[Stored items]
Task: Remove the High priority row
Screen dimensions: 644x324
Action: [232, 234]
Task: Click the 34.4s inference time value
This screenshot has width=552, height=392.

**TASK TO COMPLETE:** Copy each record above so that no word or mark differs.

**RESPONSE TO THE TASK:**
Task: Remove the High priority row
Screen dimensions: 644x324
Action: [232, 234]
Task: Click the 34.4s inference time value
This screenshot has width=552, height=392.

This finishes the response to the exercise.